To begin with, it is not only Obama’s second inaugural of the past four years, but his second inaugural in as many days. Obama, of course, was formally sworn in on Sunday at the White House. But his actual address and the pomp and circumstance associated with it was reserved for the following day. In other words, Obama just had to make Martin Luther King, Jr. Day about him. But after all this time could we really expect anything less from Obama?

The second inaugural address itself was largely full of the sort of platitudes that could have been uttered by the president of a high school student council or perhaps the President of the Harvard Law Review. But there were also segments that highlighted Obama’s socialistic beliefs:

But we have always understood that when times change, so must we; that fidelity to our founding principles requires new responses to new challenges; that preserving our individual freedoms ultimately requires collective action. For the American people can no more meet the demands of today’s world by acting alone than American soldiers could have met the forces of fascism or communism with muskets and militias. No single person can train all the math and science teachers we’ll need to equip our children for the future, or build the roads and networks and research labs that will bring new jobs and businesses to our shores. Now, more than ever, we must do these things together, as one nation and one people.

In other words, you didn’t build that.

It had more than its share of straw man arguments such as when Obama said “we reject the belief that America must choose between caring for the generation that built this country and investing in the generation that will build its future.” Who exactly believes that? I suspect that if I were to pose this question to Obama he would respond by saying “the few.” That’s socialist code for the rich.

Not surprisingly, Obama spoke of “the few” a few times:

• The patriots of 1776 did not fight to replace the tyranny of a king with the privileges of a few or the rule of a mob.

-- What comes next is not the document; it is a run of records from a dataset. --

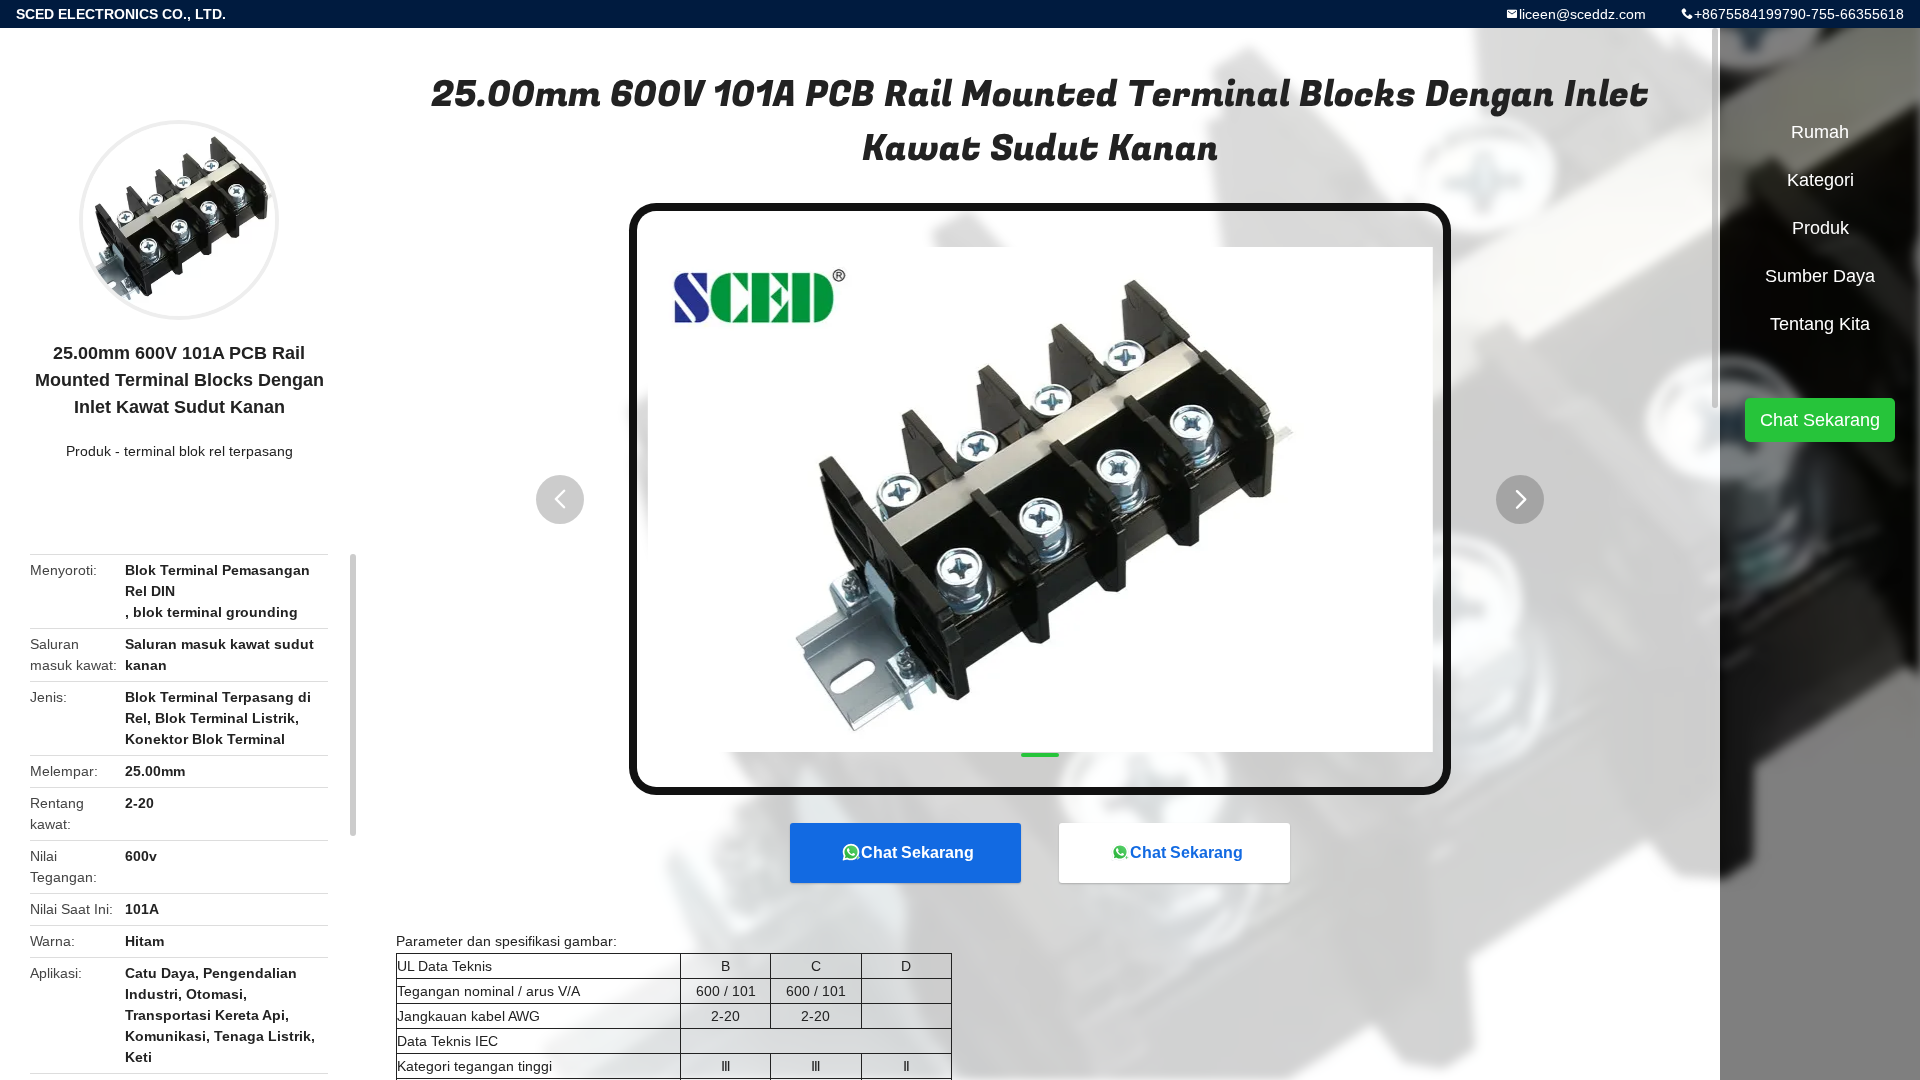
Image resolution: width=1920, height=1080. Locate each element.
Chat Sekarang (917, 852)
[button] (560, 499)
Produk (88, 451)
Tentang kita (1820, 324)
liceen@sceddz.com (1582, 14)
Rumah (1820, 132)
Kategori (1820, 180)
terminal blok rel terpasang (208, 451)
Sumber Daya (1820, 276)
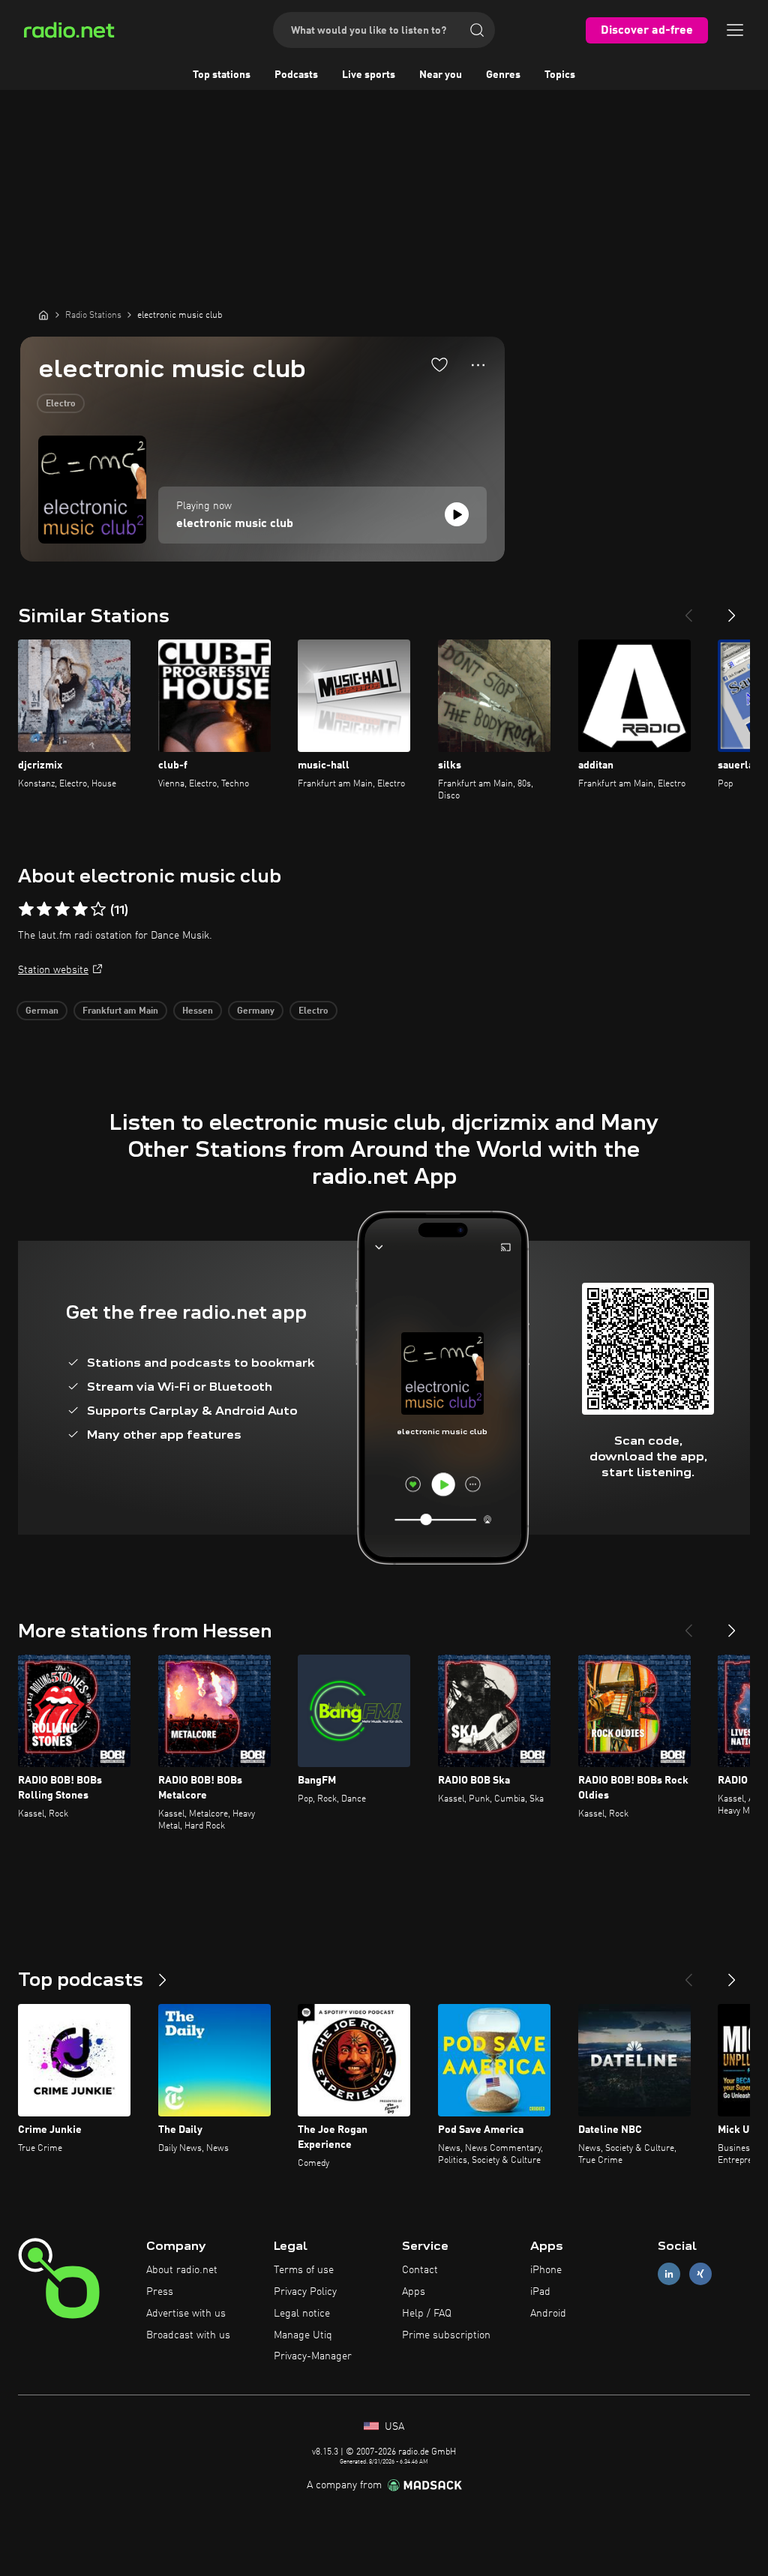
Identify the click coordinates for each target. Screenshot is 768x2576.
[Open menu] (735, 30)
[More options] (478, 365)
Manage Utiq (303, 2335)
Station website (53, 970)
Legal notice (302, 2313)
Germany (255, 1011)
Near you (440, 75)
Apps (413, 2292)
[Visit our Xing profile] (700, 2274)
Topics (559, 75)
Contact (420, 2270)
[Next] (732, 610)
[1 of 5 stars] (26, 909)
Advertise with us (186, 2313)
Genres (503, 75)
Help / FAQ (427, 2313)
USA (393, 2427)
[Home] (44, 315)
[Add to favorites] (440, 364)
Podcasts (296, 75)
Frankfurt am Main (120, 1011)
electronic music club (234, 524)
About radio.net (182, 2270)
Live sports (368, 75)
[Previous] (688, 610)
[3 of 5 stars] (62, 909)
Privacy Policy (305, 2292)
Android (548, 2313)
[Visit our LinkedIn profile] (669, 2274)
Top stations (221, 75)
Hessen (197, 1011)
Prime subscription (446, 2335)
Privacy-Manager (313, 2356)
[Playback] (457, 514)
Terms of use (304, 2270)
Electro (61, 404)
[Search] (477, 30)
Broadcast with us (188, 2335)
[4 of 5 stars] (80, 909)
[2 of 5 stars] (44, 909)
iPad (540, 2292)
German (42, 1011)
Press (159, 2292)
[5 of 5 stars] (98, 909)
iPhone (546, 2270)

• For we, the people, understand that our country cannot succeed when a shrinking few do very well and a growing many barely make it.

• We do not believe that in this country freedom is reserved for the lucky, or happiness for the few.

As you can plainly see, Obama has picked his target, frozen, personalized and polarized it and isn’t about to let go. Of course, if he did his political triumphs would probably be few and far between. This is what makes Obama so dangerous.

It is also why Obama can with a straight face say, “We must make the hard choices to reduce the cost of health care and the size of our deficit.” He didn’t make any hard choices about either during his first term. But aside from conservatives, who is going to call Obama to account? The mainstream media? Let’s not kid ourselves. As long as Obama is in office, their function is to take dictation from him. So what makes anyone think it’s going to be any different this time around?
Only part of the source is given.